Records provided section start

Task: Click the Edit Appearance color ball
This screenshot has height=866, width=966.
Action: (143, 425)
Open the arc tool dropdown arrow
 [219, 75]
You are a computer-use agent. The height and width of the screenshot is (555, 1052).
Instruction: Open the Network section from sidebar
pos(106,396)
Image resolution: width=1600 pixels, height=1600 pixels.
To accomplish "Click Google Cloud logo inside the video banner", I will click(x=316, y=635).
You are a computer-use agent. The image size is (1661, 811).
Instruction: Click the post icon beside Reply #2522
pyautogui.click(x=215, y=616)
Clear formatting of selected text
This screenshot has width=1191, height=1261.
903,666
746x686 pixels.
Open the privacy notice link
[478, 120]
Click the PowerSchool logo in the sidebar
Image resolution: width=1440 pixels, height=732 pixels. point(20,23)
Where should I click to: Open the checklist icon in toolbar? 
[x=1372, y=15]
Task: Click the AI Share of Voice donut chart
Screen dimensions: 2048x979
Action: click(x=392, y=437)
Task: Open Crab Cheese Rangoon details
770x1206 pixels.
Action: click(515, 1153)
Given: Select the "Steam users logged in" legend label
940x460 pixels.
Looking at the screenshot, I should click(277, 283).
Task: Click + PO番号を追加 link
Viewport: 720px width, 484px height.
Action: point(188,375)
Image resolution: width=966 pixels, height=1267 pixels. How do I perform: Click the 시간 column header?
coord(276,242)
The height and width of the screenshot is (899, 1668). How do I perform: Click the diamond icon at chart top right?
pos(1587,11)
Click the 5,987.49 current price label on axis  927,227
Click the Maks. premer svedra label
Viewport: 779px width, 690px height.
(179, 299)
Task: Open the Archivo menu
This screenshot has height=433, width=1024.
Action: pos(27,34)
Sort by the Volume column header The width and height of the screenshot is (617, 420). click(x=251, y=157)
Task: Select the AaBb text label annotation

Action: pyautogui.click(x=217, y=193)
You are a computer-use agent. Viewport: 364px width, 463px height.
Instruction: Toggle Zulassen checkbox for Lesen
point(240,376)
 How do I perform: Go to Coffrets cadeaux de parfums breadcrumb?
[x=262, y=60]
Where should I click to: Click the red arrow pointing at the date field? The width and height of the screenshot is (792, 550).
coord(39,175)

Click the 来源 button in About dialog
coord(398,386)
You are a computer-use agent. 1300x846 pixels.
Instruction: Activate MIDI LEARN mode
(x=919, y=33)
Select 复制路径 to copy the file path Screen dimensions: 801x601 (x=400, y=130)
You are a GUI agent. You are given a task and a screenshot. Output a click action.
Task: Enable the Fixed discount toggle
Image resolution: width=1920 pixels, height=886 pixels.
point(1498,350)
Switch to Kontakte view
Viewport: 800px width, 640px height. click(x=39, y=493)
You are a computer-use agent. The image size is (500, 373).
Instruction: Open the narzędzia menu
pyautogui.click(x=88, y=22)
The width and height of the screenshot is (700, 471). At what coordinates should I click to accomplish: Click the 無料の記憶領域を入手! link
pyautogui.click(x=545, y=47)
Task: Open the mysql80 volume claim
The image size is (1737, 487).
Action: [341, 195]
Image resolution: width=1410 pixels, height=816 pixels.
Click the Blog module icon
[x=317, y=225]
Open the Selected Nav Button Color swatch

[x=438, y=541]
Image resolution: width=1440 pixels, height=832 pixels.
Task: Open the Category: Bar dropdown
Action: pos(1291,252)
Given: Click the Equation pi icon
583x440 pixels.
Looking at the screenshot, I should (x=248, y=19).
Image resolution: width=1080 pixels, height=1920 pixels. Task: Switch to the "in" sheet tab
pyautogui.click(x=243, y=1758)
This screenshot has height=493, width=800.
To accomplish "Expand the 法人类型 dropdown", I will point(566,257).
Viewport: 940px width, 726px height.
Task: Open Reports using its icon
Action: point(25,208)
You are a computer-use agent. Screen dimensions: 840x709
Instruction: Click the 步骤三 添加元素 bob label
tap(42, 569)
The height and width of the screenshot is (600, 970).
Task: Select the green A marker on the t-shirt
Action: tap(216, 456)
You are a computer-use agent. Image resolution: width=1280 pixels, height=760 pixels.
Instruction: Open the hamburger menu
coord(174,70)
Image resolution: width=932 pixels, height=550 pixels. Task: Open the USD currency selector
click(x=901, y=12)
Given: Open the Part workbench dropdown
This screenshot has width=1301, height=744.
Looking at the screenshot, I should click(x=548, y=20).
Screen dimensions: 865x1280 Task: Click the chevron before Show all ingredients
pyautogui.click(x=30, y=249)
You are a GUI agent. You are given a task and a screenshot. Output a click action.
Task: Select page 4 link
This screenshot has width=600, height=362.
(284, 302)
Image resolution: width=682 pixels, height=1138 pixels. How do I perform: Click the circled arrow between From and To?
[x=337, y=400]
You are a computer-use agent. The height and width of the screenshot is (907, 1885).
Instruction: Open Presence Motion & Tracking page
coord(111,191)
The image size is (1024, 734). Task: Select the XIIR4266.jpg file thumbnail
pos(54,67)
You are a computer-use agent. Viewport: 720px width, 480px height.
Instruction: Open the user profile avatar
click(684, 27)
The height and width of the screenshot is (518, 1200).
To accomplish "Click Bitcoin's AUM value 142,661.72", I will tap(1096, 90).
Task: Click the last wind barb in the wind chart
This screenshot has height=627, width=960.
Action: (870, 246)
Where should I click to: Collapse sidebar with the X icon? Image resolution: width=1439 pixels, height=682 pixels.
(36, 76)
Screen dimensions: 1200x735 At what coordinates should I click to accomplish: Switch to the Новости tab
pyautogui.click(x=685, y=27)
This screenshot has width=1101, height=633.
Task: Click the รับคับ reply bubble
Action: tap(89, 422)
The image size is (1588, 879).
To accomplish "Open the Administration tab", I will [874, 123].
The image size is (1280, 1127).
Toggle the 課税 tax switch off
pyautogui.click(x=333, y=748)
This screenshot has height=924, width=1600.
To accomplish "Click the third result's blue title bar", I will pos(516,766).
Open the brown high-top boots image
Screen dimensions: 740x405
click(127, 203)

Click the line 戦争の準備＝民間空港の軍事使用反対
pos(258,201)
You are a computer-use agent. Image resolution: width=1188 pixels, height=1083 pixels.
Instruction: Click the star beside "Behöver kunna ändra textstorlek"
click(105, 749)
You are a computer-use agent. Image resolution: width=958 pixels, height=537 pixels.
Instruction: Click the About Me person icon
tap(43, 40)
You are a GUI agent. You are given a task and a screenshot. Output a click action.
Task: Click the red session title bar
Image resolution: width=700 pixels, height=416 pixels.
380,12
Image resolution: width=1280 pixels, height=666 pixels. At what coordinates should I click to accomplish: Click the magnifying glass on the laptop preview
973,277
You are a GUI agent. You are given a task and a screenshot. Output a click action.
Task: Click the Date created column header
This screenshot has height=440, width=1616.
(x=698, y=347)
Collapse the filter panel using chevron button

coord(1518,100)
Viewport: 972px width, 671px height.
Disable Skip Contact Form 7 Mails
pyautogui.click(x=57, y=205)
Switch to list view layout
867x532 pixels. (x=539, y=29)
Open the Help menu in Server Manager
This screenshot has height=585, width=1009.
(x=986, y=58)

Records provided section end

Set down all of the data above again, exactly.

> [Expected output]:
Task: Click the Edit Appearance color ball
This screenshot has height=866, width=966.
Action: (143, 425)
Open the arc tool dropdown arrow
 [219, 75]
You are a computer-use agent. The height and width of the screenshot is (555, 1052).
Instruction: Open the Network section from sidebar
pos(106,396)
Image resolution: width=1600 pixels, height=1600 pixels.
To accomplish "Click Google Cloud logo inside the video banner", I will click(x=316, y=635).
You are a computer-use agent. The image size is (1661, 811).
Instruction: Click the post icon beside Reply #2522
pyautogui.click(x=215, y=616)
Clear formatting of selected text
This screenshot has width=1191, height=1261.
903,666
746x686 pixels.
Open the privacy notice link
[478, 120]
Click the PowerSchool logo in the sidebar
Image resolution: width=1440 pixels, height=732 pixels. point(20,23)
Where should I click to: Open the checklist icon in toolbar? 
[x=1372, y=15]
Task: Click the AI Share of Voice donut chart
Screen dimensions: 2048x979
Action: click(x=392, y=437)
Task: Open Crab Cheese Rangoon details
770x1206 pixels.
Action: click(515, 1153)
Given: Select the "Steam users logged in" legend label
940x460 pixels.
Looking at the screenshot, I should click(277, 283).
Task: Click + PO番号を追加 link
Viewport: 720px width, 484px height.
Action: point(188,375)
Image resolution: width=966 pixels, height=1267 pixels. How do I perform: Click the 시간 column header?
coord(276,242)
The height and width of the screenshot is (899, 1668). How do I perform: Click the diamond icon at chart top right?
pos(1587,11)
Click the 5,987.49 current price label on axis  927,227
Click the Maks. premer svedra label
Viewport: 779px width, 690px height.
(179, 299)
Task: Open the Archivo menu
This screenshot has height=433, width=1024.
Action: pos(27,34)
Sort by the Volume column header The width and height of the screenshot is (617, 420). click(x=251, y=157)
Task: Select the AaBb text label annotation

Action: pyautogui.click(x=217, y=193)
You are a computer-use agent. Viewport: 364px width, 463px height.
Instruction: Toggle Zulassen checkbox for Lesen
point(240,376)
 How do I perform: Go to Coffrets cadeaux de parfums breadcrumb?
[x=262, y=60]
Where should I click to: Click the red arrow pointing at the date field? The width and height of the screenshot is (792, 550).
coord(39,175)

Click the 来源 button in About dialog
coord(398,386)
You are a computer-use agent. 1300x846 pixels.
Instruction: Activate MIDI LEARN mode
(x=919, y=33)
Select 复制路径 to copy the file path Screen dimensions: 801x601 (x=400, y=130)
You are a GUI agent. You are given a task and a screenshot. Output a click action.
Task: Enable the Fixed discount toggle
Image resolution: width=1920 pixels, height=886 pixels.
point(1498,350)
Switch to Kontakte view
Viewport: 800px width, 640px height. click(x=39, y=493)
You are a computer-use agent. The image size is (500, 373).
Instruction: Open the narzędzia menu
pyautogui.click(x=88, y=22)
The width and height of the screenshot is (700, 471). At what coordinates should I click to accomplish: Click the 無料の記憶領域を入手! link
pyautogui.click(x=545, y=47)
Task: Open the mysql80 volume claim
The image size is (1737, 487).
Action: [341, 195]
Image resolution: width=1410 pixels, height=816 pixels.
Click the Blog module icon
[x=317, y=225]
Open the Selected Nav Button Color swatch

[x=438, y=541]
Image resolution: width=1440 pixels, height=832 pixels.
Task: Open the Category: Bar dropdown
Action: pos(1291,252)
Given: Click the Equation pi icon
583x440 pixels.
Looking at the screenshot, I should (x=248, y=19).
Image resolution: width=1080 pixels, height=1920 pixels. Task: Switch to the "in" sheet tab
pyautogui.click(x=243, y=1758)
This screenshot has height=493, width=800.
To accomplish "Expand the 法人类型 dropdown", I will point(566,257).
Viewport: 940px width, 726px height.
Task: Open Reports using its icon
Action: point(25,208)
You are a computer-use agent. Screen dimensions: 840x709
Instruction: Click the 步骤三 添加元素 bob label
tap(42, 569)
The height and width of the screenshot is (600, 970).
Task: Select the green A marker on the t-shirt
Action: tap(216, 456)
You are a computer-use agent. Image resolution: width=1280 pixels, height=760 pixels.
Instruction: Open the hamburger menu
coord(174,70)
Image resolution: width=932 pixels, height=550 pixels. Task: Open the USD currency selector
click(x=901, y=12)
Given: Open the Part workbench dropdown
This screenshot has width=1301, height=744.
Looking at the screenshot, I should click(x=548, y=20).
Screen dimensions: 865x1280 Task: Click the chevron before Show all ingredients
pyautogui.click(x=30, y=249)
You are a GUI agent. You are given a task and a screenshot. Output a click action.
Task: Select page 4 link
This screenshot has width=600, height=362.
(284, 302)
Image resolution: width=682 pixels, height=1138 pixels. How do I perform: Click the circled arrow between From and To?
[x=337, y=400]
You are a computer-use agent. The height and width of the screenshot is (907, 1885).
Instruction: Open Presence Motion & Tracking page
coord(111,191)
The image size is (1024, 734). Task: Select the XIIR4266.jpg file thumbnail
pos(54,67)
You are a computer-use agent. Viewport: 720px width, 480px height.
Instruction: Open the user profile avatar
click(684, 27)
The height and width of the screenshot is (518, 1200).
To accomplish "Click Bitcoin's AUM value 142,661.72", I will tap(1096, 90).
Task: Click the last wind barb in the wind chart
This screenshot has height=627, width=960.
Action: (870, 246)
Where should I click to: Collapse sidebar with the X icon? Image resolution: width=1439 pixels, height=682 pixels.
(36, 76)
Screen dimensions: 1200x735 At what coordinates should I click to accomplish: Switch to the Новости tab
pyautogui.click(x=685, y=27)
This screenshot has width=1101, height=633.
Task: Click the รับคับ reply bubble
Action: tap(89, 422)
The image size is (1588, 879).
To accomplish "Open the Administration tab", I will [874, 123].
The image size is (1280, 1127).
Toggle the 課税 tax switch off
pyautogui.click(x=333, y=748)
This screenshot has height=924, width=1600.
To accomplish "Click the third result's blue title bar", I will pos(516,766).
Open the brown high-top boots image
Screen dimensions: 740x405
click(127, 203)

Click the line 戦争の準備＝民間空港の軍事使用反対
pos(258,201)
You are a computer-use agent. Image resolution: width=1188 pixels, height=1083 pixels.
Instruction: Click the star beside "Behöver kunna ändra textstorlek"
click(105, 749)
You are a computer-use agent. Image resolution: width=958 pixels, height=537 pixels.
Instruction: Click the About Me person icon
tap(43, 40)
You are a GUI agent. You are given a task and a screenshot. Output a click action.
Task: Click the red session title bar
Image resolution: width=700 pixels, height=416 pixels.
380,12
Image resolution: width=1280 pixels, height=666 pixels. At what coordinates should I click to accomplish: Click the magnifying glass on the laptop preview
973,277
You are a GUI agent. You are given a task and a screenshot. Output a click action.
Task: Click the Date created column header
This screenshot has height=440, width=1616.
(x=698, y=347)
Collapse the filter panel using chevron button

coord(1518,100)
Viewport: 972px width, 671px height.
Disable Skip Contact Form 7 Mails
pyautogui.click(x=57, y=205)
Switch to list view layout
867x532 pixels. (x=539, y=29)
Open the Help menu in Server Manager
This screenshot has height=585, width=1009.
(x=986, y=58)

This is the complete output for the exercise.